Which lines of the material below contain the string "closing"? Pull out each of those lines and copy it.

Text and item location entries
* * *

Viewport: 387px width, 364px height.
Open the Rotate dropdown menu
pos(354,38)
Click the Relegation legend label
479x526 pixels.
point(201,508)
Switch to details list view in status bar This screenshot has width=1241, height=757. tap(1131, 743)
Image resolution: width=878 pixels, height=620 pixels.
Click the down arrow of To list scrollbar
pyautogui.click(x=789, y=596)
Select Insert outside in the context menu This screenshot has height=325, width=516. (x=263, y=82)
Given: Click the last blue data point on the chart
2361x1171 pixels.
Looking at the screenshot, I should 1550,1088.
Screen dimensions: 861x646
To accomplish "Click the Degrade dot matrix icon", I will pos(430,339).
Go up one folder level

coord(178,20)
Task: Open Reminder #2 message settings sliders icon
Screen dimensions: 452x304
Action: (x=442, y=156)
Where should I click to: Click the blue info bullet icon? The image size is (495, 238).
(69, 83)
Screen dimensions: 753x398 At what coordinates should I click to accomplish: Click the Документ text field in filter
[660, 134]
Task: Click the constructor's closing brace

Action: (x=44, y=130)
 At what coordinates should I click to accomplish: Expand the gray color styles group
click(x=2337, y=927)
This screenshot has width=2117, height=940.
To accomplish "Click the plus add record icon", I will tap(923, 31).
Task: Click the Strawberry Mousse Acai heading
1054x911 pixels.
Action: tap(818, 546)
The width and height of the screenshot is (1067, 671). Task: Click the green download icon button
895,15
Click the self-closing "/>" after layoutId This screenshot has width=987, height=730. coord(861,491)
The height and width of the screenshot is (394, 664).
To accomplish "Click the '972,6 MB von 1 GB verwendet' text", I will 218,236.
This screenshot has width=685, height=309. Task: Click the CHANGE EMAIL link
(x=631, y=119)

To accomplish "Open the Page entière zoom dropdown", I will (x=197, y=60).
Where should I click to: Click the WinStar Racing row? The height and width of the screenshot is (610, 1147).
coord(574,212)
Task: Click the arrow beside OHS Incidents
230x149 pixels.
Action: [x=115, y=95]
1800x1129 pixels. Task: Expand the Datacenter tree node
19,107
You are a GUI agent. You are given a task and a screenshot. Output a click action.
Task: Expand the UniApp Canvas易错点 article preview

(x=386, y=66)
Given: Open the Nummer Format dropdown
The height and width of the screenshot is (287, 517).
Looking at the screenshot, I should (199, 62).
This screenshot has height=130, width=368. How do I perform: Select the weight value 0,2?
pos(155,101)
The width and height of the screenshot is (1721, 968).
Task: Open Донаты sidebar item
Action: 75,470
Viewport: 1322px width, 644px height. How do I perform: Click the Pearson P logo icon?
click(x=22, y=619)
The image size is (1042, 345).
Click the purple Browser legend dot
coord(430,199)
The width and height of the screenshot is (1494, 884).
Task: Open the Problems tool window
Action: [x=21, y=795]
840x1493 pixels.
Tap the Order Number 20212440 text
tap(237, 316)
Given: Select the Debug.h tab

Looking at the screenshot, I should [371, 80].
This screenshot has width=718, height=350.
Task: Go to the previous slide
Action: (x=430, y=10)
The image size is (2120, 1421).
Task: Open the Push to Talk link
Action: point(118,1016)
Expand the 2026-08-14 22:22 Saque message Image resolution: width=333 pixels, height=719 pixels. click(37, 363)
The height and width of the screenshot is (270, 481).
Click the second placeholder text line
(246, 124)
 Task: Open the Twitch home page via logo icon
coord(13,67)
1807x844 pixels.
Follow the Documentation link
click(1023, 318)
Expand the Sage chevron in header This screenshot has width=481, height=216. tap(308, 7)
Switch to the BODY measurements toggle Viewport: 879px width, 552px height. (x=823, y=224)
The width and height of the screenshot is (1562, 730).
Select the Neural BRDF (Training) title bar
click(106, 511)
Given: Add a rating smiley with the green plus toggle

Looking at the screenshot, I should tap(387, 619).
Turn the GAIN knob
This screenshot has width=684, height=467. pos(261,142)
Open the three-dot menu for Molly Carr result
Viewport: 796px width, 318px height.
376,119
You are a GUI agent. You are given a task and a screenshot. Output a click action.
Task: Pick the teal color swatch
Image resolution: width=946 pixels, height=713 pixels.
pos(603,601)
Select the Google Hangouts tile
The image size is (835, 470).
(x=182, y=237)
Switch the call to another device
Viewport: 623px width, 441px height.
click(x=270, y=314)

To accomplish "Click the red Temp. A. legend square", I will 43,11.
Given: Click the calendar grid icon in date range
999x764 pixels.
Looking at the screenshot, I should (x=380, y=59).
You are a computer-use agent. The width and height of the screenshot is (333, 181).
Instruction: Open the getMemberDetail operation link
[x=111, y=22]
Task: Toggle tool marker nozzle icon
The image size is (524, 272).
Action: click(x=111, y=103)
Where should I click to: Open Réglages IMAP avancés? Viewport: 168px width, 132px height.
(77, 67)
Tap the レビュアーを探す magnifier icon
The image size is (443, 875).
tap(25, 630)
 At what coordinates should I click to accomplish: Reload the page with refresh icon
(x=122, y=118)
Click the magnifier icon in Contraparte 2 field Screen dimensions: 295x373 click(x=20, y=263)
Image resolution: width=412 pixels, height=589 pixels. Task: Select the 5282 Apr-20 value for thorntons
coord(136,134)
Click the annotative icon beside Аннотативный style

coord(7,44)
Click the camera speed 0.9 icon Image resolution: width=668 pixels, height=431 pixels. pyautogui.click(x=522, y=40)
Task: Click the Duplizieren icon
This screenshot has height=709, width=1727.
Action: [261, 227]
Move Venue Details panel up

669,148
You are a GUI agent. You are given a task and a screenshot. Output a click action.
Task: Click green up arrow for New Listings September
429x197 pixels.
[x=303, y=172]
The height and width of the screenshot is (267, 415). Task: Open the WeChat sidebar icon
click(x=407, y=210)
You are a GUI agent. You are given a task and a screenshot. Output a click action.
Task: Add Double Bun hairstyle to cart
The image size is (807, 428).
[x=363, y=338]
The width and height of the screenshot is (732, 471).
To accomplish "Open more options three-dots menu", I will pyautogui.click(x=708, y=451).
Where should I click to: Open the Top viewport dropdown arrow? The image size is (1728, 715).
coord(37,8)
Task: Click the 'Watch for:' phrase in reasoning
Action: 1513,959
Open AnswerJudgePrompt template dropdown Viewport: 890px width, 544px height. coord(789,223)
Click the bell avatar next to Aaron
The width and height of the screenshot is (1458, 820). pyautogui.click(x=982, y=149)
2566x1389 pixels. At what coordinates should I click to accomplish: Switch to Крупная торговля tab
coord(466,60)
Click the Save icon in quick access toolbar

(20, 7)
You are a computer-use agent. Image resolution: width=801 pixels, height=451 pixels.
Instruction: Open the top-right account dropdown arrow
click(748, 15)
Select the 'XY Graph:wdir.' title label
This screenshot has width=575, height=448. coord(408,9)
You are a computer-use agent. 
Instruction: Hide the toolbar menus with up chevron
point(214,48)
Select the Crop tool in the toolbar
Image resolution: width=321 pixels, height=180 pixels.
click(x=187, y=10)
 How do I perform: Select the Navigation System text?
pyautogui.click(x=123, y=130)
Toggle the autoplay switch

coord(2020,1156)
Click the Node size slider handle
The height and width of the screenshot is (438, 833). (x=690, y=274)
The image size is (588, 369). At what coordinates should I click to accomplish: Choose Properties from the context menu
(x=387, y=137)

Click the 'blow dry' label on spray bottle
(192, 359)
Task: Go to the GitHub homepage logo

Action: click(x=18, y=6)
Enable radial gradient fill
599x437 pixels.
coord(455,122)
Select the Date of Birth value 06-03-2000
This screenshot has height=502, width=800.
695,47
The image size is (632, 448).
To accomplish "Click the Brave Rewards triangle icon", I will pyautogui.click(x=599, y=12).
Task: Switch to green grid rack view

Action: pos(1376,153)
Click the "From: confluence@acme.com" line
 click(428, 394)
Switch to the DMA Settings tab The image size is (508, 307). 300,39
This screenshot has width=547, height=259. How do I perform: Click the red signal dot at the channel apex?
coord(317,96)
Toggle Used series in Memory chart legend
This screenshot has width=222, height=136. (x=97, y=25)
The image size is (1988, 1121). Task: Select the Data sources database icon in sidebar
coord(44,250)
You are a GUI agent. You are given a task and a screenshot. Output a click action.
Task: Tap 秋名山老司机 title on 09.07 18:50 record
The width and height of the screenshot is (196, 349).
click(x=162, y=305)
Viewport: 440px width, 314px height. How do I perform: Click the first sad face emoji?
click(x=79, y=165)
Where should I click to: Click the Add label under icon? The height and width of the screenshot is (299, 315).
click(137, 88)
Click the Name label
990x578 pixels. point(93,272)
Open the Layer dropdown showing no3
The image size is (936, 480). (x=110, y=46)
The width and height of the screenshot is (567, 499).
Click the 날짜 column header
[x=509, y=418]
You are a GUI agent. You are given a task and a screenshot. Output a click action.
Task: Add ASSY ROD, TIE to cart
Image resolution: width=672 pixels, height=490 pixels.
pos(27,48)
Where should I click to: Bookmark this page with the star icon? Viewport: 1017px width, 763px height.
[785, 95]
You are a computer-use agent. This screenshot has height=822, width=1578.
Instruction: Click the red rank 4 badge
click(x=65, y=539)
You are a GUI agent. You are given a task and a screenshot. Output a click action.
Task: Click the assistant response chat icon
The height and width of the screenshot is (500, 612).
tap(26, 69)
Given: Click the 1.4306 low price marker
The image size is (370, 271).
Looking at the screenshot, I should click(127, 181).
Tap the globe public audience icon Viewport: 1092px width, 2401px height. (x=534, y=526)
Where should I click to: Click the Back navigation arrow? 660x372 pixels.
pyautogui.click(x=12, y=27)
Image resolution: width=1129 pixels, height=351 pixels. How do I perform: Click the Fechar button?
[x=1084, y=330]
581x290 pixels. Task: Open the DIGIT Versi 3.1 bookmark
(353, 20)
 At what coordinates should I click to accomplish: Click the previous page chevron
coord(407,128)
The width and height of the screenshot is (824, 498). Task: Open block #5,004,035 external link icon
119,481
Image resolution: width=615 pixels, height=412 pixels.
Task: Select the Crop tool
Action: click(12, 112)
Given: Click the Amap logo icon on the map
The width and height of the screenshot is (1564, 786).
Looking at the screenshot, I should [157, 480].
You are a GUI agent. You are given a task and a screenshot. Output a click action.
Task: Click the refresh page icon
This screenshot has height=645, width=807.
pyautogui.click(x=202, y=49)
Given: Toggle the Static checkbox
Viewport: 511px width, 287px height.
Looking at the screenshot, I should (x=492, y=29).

* * *

**Written solution:**
Task: Click the constructor's closing brace
Click the self-closing "/>" after layoutId This screenshot has width=987, height=730. coord(861,491)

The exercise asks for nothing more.